▸ À faire
(1) Répondez à ces questions sur l'article consacré à Katz et Maus :
(a) Quelle librairie organise un débat le mercredi 21 mars, et dans quelle ville ?
(b) Sous quel animal les nazis sont-ils représentés dans Maus ?
(c) Dans quel camp la victime dont Maus adopte le point de vue a-t-elle été déportée ?
(2) Prolongez l'article sur le détournement de Maus par Katz à partir de sa dernière phrase.

▸ Extrait du document
········

17 March 2012

Katz détourne Maus : le droit d’auteur, un fardeau pour la libre expression artistique ?

Edit 19/03/12 : Pour aller plus loin, la librairie Filigranes à Bruxelles organise un débat ce mercredi 21 mars avec l’auteur et les éditeurs de Katz : http://www.filigranes.be/fr/agenda/index.aspx?ID=587

Comme chats et… chats

Maus, d’Art Spiegelman, est un récit biographique qui relate le second conflit mondial du point de vue d’une de ses victimes, un juif polonais déporté à Auschwitz. Or la bande dessinée ajoute une dimension particulière à la narration, par la représentation des personnages sous forme animalière : les juifs sont des souris, les nazis des chats, et les polonais des cochons. Ce parti pris graphique semble inviter à une interprétation immédiate qui essentialise le rôle des différents protagonistes. Comme le note Halkin dans son commentaire de l’oeuvre :

“Why did the Germans murder the Jews, who did not fight back, while third parties like the Poles let it happen? For the same reason that cats kill mice, who do not attack cats, while pigs do not care about either: because that’s the way it is“.

········

▸ Données présentées
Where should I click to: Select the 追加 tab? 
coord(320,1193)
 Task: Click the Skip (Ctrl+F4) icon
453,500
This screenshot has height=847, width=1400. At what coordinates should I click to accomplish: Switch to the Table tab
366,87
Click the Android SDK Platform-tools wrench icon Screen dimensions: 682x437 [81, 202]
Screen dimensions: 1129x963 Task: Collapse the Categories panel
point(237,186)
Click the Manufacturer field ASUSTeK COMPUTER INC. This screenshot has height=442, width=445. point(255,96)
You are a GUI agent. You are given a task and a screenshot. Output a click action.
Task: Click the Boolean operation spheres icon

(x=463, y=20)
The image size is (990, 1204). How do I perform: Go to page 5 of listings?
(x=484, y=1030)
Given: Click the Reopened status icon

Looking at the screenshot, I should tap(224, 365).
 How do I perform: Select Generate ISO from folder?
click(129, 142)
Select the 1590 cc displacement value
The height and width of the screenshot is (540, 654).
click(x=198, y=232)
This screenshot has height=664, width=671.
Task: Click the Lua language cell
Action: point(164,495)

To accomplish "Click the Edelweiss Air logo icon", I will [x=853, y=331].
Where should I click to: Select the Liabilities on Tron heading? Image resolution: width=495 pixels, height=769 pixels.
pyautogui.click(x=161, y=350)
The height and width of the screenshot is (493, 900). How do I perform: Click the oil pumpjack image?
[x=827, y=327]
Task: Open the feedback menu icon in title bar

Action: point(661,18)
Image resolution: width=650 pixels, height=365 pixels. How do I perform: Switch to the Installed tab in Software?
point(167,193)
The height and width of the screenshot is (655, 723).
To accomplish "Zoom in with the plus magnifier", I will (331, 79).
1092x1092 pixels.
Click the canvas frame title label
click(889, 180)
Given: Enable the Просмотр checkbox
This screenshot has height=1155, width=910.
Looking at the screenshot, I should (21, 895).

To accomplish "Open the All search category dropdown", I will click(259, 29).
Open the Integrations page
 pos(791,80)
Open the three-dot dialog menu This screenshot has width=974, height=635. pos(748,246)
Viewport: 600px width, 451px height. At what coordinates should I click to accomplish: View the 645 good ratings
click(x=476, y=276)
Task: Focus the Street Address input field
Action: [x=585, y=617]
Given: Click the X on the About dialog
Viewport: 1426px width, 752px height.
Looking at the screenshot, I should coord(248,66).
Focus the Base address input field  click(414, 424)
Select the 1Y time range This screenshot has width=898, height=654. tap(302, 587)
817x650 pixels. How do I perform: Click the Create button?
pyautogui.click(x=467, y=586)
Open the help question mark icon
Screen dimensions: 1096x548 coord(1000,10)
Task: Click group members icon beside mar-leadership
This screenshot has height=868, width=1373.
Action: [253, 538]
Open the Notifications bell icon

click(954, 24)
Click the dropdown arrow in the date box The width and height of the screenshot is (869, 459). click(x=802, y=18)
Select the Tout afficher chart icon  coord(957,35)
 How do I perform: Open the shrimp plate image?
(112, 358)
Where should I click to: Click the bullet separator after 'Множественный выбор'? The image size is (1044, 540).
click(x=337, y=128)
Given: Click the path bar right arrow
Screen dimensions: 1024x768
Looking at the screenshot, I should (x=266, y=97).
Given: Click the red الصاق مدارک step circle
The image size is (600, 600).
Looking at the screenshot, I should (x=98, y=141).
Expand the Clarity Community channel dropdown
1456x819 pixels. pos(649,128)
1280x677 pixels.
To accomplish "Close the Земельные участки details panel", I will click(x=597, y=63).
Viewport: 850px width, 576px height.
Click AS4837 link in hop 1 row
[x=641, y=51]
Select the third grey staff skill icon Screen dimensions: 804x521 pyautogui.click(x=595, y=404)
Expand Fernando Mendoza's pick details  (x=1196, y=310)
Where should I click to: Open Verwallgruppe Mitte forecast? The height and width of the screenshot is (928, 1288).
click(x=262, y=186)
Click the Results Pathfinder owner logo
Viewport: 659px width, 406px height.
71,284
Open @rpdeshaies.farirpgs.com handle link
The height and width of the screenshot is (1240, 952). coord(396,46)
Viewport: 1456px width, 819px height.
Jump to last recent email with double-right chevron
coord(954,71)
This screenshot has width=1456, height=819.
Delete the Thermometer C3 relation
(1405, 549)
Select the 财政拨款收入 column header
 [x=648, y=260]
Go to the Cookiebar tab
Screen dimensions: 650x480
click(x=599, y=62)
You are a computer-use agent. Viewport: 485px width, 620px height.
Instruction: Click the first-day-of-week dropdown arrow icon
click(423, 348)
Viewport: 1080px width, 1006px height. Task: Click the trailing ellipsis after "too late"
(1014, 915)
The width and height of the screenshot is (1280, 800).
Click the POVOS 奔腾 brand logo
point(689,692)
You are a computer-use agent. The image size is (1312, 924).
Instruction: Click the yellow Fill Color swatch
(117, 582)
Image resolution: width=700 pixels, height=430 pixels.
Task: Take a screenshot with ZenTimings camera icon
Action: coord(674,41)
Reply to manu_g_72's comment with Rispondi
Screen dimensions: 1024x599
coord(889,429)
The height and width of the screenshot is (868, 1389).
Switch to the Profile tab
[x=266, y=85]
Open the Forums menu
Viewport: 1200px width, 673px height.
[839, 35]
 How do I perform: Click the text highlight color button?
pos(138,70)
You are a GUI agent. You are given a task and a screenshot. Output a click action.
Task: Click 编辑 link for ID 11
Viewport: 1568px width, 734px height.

········

▸ Réponses dans l'ordre
(1)
(a) La librairie Filigranes, à Bruxelles.
(b) Sous la forme de chats.
(c) À Auschwitz.

(2)
En réaction à cette lecture déterministe, Ilan Manouach décide de détourner l’œuvre de Spiegelman : dans Katz, tous les personnages sont représentés sous forme de chats. Il justifie sa démarche par la volonté de démontrer que les conventions graphiques ne sont jamais neutres, et d’inviter à une relecture de l’œuvre  :

“Figer la représentation des victimes et des bourreaux, comme l’a fait Spiegelman, c’est s’assimiler le regard de l’opprimé, qui ne peut, par son implication conjoncturelle, que voir les choses comme cela. C’est peut-être le choix d’un point de vue, mais c’est accepter les rôles que la nature nous imposerait”.

Livres pilonnés, droit d’auteur préservé

Pour le reste, le détournement est rigoureusement identique à l’original : dialogues, dessins, décors… Ce qui nous amène bien sûr à la dimension de droit d’auteur de cette affaire. Le Soir relate la réaction furibonde de l’éditeur francophone, Flammarion :

C’est « une contrefaçon servile » faite « sans le consentement de l’auteur » (lire ci-contre). Les avocats de l’éditeur affirment que « Katz a littéralement défiguré Maus ». Le livre n’est « ni une analyse, ni un pastiche » mais « une violation des droits d’auteur ». Pire, il crée « une confusion » avec l’œuvre originale de Spiegelman. Pour Flammarion, la parodie doit « moquer, tourner en dérision pour faire rire » or il n’y a dans Katz aucune trace de « calembours » ni de « jeux de mots »

L’éditeur de Katz, La Cinquième Couche, défend son projet comme une forme légitime d’expression artistique, mais n’a pas les moyens financiers de présenter ses arguments devant le juge. Un accord à l’amiable est donc signé avec Flammarion, qui prévoit la destruction de l’ensemble des exemplaires encore à la disposition de l’éditeur. Celle-ci a été réalisée le 15 mars en présence d’un huissier et… d’une caméra :

Katz Pilon from La 5e Couche on Vimeo.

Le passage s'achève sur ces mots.